[Data for locating words and elements]
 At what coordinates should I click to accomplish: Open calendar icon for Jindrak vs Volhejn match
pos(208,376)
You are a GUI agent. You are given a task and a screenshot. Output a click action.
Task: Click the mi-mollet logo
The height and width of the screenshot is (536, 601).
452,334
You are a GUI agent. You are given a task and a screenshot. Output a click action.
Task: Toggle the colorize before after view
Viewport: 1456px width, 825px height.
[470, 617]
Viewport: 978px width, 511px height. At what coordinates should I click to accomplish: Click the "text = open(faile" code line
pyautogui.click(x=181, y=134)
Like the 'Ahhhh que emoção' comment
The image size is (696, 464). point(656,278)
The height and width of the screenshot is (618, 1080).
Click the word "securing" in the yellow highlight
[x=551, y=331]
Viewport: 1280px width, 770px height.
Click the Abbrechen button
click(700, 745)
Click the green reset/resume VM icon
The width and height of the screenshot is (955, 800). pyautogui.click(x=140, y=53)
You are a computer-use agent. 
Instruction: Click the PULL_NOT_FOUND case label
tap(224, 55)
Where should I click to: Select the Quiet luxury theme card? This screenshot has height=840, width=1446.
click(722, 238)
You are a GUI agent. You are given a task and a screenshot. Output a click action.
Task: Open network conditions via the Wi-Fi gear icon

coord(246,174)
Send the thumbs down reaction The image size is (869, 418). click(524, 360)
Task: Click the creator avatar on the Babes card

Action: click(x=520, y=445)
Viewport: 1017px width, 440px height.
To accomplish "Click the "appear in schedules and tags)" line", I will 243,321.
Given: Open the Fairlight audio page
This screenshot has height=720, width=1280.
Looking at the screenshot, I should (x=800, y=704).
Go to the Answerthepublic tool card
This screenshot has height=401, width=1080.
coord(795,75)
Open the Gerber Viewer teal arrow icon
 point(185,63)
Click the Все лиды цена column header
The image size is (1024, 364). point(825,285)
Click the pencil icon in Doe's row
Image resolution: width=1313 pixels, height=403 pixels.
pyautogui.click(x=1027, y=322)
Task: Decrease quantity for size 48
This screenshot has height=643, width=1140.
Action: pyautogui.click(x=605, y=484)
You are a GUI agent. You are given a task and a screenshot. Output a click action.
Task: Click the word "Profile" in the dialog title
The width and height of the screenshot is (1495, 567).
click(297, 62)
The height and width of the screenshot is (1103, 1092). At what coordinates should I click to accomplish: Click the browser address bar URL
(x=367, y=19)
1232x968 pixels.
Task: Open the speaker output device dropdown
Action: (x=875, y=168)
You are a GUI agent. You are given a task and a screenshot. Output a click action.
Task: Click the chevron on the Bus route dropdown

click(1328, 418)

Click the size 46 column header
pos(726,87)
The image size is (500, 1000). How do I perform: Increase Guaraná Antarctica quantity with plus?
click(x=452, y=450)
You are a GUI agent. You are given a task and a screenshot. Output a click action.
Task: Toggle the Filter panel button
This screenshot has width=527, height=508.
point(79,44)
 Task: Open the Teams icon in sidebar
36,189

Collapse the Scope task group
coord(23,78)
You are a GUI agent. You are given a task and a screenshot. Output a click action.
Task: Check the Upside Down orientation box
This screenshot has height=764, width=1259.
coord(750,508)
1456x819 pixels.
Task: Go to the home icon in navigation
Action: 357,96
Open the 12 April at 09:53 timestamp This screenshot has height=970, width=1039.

### [Given exercise]
Please render the material above as a JSON list of strings, one string per line, leaving out blank lines.

### [Result for this task]
[
  " At what coordinates should I click to accomplish: Open calendar icon for Jindrak vs Volhejn match",
  "pos(208,376)",
  "You are a GUI agent. You are given a task and a screenshot. Output a click action.",
  "Task: Click the mi-mollet logo",
  "The height and width of the screenshot is (536, 601).",
  "452,334",
  "You are a GUI agent. You are given a task and a screenshot. Output a click action.",
  "Task: Toggle the colorize before after view",
  "Viewport: 1456px width, 825px height.",
  "[470, 617]",
  "Viewport: 978px width, 511px height. At what coordinates should I click to accomplish: Click the \"text = open(faile\" code line",
  "pyautogui.click(x=181, y=134)",
  "Like the 'Ahhhh que emoção' comment",
  "The image size is (696, 464). point(656,278)",
  "The height and width of the screenshot is (618, 1080).",
  "Click the word \"securing\" in the yellow highlight",
  "[x=551, y=331]",
  "Viewport: 1280px width, 770px height.",
  "Click the Abbrechen button",
  "click(700, 745)",
  "Click the green reset/resume VM icon",
  "The width and height of the screenshot is (955, 800). pyautogui.click(x=140, y=53)",
  "You are a computer-use agent. ",
  "Instruction: Click the PULL_NOT_FOUND case label",
  "tap(224, 55)",
  "Where should I click to: Select the Quiet luxury theme card? This screenshot has height=840, width=1446.",
  "click(722, 238)",
  "You are a GUI agent. You are given a task and a screenshot. Output a click action.",
  "Task: Open network conditions via the Wi-Fi gear icon",
  "coord(246,174)",
  "Send the thumbs down reaction The image size is (869, 418). click(524, 360)",
  "Task: Click the creator avatar on the Babes card",
  "Action: click(x=520, y=445)",
  "Viewport: 1017px width, 440px height.",
  "To accomplish \"Click the \"appear in schedules and tags)\" line\", I will 243,321.",
  "Given: Open the Fairlight audio page",
  "This screenshot has height=720, width=1280.",
  "Looking at the screenshot, I should (x=800, y=704).",
  "Go to the Answerthepublic tool card",
  "This screenshot has height=401, width=1080.",
  "coord(795,75)",
  "Open the Gerber Viewer teal arrow icon",
  " point(185,63)",
  "Click the Все лиды цена column header",
  "The image size is (1024, 364). point(825,285)",
  "Click the pencil icon in Doe's row",
  "Image resolution: width=1313 pixels, height=403 pixels.",
  "pyautogui.click(x=1027, y=322)",
  "Task: Decrease quantity for size 48",
  "This screenshot has height=643, width=1140.",
  "Action: pyautogui.click(x=605, y=484)",
  "You are a GUI agent. You are given a task and a screenshot. Output a click action.",
  "Task: Click the word \"Profile\" in the dialog title",
  "The width and height of the screenshot is (1495, 567).",
  "click(297, 62)",
  "The height and width of the screenshot is (1103, 1092). At what coordinates should I click to accomplish: Click the browser address bar URL",
  "(x=367, y=19)",
  "1232x968 pixels.",
  "Task: Open the speaker output device dropdown",
  "Action: (x=875, y=168)",
  "You are a GUI agent. You are given a task and a screenshot. Output a click action.",
  "Task: Click the chevron on the Bus route dropdown",
  "click(1328, 418)",
  "Click the size 46 column header",
  "pos(726,87)",
  "The image size is (500, 1000). How do I perform: Increase Guaraná Antarctica quantity with plus?",
  "click(x=452, y=450)",
  "You are a GUI agent. You are given a task and a screenshot. Output a click action.",
  "Task: Toggle the Filter panel button",
  "This screenshot has width=527, height=508.",
  "point(79,44)",
  " Task: Open the Teams icon in sidebar",
  "36,189",
  "Collapse the Scope task group",
  "coord(23,78)",
  "You are a GUI agent. You are given a task and a screenshot. Output a click action.",
  "Task: Check the Upside Down orientation box",
  "This screenshot has height=764, width=1259.",
  "coord(750,508)",
  "1456x819 pixels.",
  "Task: Go to the home icon in navigation",
  "Action: 357,96",
  "Open the 12 April at 09:53 timestamp This screenshot has height=970, width=1039."
]